━━━ Supplied records
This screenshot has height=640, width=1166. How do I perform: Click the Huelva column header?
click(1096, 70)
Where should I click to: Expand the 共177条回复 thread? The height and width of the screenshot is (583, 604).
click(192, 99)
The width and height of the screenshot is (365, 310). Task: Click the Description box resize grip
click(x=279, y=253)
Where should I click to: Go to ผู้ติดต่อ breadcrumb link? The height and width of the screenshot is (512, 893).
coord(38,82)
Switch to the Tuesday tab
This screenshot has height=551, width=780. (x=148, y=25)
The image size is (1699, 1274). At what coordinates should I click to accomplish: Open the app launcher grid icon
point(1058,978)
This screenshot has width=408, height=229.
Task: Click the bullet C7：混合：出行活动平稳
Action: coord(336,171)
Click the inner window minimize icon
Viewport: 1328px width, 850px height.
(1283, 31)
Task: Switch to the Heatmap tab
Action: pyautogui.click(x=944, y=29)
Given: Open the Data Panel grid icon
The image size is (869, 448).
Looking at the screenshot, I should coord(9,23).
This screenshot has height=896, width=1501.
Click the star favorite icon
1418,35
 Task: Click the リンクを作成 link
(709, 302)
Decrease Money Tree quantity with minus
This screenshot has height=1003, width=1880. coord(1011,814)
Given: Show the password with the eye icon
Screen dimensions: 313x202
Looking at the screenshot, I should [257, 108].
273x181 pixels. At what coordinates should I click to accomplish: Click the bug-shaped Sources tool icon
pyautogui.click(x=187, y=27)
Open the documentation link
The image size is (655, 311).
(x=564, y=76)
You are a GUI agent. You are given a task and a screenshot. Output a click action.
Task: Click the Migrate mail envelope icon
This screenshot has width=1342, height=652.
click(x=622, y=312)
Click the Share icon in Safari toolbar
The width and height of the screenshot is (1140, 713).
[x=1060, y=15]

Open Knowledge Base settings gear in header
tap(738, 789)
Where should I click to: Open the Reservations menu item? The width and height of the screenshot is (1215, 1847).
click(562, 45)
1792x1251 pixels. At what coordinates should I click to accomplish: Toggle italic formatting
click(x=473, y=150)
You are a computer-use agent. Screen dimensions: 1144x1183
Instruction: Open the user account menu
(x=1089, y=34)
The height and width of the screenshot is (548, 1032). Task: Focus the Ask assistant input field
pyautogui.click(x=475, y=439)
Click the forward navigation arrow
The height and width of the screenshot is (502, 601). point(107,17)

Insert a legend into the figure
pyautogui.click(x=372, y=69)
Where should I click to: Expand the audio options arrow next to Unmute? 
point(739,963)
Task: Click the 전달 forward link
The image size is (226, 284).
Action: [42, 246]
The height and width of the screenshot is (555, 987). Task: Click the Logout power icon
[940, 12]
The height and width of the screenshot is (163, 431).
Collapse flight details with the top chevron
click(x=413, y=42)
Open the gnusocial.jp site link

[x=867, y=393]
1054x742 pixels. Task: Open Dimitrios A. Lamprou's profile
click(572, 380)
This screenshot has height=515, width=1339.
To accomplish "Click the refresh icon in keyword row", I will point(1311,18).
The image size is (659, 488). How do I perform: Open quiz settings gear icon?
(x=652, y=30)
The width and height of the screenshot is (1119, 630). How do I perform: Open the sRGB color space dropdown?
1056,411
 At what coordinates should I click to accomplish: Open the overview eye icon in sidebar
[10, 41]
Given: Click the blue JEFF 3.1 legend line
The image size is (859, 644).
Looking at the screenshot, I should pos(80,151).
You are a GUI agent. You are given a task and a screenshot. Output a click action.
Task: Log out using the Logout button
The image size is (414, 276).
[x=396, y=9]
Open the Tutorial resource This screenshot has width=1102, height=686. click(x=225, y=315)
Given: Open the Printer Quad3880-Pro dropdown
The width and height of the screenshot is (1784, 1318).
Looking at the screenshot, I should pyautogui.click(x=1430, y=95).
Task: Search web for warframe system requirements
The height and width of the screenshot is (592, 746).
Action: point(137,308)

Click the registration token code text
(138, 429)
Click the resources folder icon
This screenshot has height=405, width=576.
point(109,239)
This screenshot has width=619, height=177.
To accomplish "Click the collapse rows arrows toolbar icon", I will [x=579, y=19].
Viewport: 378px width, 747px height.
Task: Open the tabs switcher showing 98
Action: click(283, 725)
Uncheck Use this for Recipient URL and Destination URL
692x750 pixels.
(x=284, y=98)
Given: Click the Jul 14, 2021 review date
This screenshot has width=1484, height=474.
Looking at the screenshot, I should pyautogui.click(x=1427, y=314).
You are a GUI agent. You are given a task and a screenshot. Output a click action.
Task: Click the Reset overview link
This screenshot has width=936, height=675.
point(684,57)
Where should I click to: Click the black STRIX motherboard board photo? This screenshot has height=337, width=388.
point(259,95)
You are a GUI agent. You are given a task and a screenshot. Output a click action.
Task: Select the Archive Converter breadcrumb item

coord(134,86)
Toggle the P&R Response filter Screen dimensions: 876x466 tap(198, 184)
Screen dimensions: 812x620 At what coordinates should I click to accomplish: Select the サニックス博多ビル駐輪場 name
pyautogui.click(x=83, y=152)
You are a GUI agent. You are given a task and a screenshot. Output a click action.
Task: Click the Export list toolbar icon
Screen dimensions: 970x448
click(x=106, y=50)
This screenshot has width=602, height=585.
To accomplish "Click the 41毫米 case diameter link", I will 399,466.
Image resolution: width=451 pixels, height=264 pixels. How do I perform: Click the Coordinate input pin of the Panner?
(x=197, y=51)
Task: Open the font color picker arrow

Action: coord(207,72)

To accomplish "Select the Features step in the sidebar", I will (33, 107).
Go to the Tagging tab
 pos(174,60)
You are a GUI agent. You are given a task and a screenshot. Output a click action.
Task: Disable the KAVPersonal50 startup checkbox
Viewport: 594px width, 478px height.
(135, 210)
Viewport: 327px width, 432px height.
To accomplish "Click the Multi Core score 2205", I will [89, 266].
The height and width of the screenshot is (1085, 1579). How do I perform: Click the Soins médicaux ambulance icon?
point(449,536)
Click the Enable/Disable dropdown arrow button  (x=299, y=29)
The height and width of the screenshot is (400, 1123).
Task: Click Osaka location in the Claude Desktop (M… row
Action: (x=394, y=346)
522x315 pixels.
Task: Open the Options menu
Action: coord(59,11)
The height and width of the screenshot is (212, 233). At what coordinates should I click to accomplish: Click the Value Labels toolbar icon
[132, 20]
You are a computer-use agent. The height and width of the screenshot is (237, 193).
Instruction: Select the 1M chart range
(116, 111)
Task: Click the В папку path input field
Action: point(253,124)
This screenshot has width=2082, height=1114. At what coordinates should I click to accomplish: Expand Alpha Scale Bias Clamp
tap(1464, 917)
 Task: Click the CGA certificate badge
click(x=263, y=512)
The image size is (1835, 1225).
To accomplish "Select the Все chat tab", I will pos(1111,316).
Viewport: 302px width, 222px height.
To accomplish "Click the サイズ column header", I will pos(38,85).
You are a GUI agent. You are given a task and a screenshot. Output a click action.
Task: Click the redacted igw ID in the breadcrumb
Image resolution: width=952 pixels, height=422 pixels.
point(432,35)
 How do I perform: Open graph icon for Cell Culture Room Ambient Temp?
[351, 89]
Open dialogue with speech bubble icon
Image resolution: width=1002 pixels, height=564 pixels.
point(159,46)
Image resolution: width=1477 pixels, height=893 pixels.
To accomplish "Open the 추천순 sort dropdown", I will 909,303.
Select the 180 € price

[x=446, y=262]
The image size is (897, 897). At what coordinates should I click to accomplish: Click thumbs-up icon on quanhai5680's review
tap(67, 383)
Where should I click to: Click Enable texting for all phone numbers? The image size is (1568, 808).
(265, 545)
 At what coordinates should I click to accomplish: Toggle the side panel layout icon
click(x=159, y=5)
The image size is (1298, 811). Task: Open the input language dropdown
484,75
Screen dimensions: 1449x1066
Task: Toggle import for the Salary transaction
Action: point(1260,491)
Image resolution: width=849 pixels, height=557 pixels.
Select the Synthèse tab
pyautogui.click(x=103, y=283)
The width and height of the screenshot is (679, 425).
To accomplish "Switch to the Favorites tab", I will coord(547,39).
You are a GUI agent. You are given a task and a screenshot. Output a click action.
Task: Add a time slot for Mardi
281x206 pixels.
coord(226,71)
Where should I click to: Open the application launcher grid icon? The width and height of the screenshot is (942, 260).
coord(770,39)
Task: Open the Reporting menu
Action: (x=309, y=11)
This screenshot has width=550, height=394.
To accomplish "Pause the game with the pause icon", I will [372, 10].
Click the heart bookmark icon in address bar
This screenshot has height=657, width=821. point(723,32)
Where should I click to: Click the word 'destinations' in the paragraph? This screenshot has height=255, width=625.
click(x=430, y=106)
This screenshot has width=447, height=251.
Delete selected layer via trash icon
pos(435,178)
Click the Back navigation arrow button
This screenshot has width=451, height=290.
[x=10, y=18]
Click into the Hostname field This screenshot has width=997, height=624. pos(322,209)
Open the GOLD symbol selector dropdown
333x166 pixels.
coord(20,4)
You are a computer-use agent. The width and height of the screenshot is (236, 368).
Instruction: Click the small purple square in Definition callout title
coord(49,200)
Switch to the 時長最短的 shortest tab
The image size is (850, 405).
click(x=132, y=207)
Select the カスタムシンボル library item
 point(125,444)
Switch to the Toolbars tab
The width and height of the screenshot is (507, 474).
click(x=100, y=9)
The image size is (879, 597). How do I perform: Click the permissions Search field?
━━━━━━
Job
Copy out the data from the line containing "The image size is (1699, 1274)." through the line containing "[x=1060, y=15]", replacing "coordinates" with "position" and keeping all else the same.

Reply to the task
The image size is (1699, 1274). At what position should I click to accomplish: Open the app launcher grid icon
point(1058,978)
This screenshot has width=408, height=229.
Task: Click the bullet C7：混合：出行活动平稳
Action: coord(336,171)
Click the inner window minimize icon
Viewport: 1328px width, 850px height.
(1283, 31)
Task: Switch to the Heatmap tab
Action: pyautogui.click(x=944, y=29)
Given: Open the Data Panel grid icon
The image size is (869, 448).
Looking at the screenshot, I should coord(9,23).
This screenshot has height=896, width=1501.
Click the star favorite icon
1418,35
 Task: Click the リンクを作成 link
(709, 302)
Decrease Money Tree quantity with minus
This screenshot has height=1003, width=1880. coord(1011,814)
Given: Show the password with the eye icon
Screen dimensions: 313x202
Looking at the screenshot, I should [257, 108].
273x181 pixels. At what position should I click to accomplish: Click the bug-shaped Sources tool icon
pyautogui.click(x=187, y=27)
Open the documentation link
The image size is (655, 311).
(x=564, y=76)
You are a GUI agent. You are given a task and a screenshot. Output a click action.
Task: Click the Migrate mail envelope icon
This screenshot has width=1342, height=652.
click(x=622, y=312)
Click the Share icon in Safari toolbar
The width and height of the screenshot is (1140, 713).
[x=1060, y=15]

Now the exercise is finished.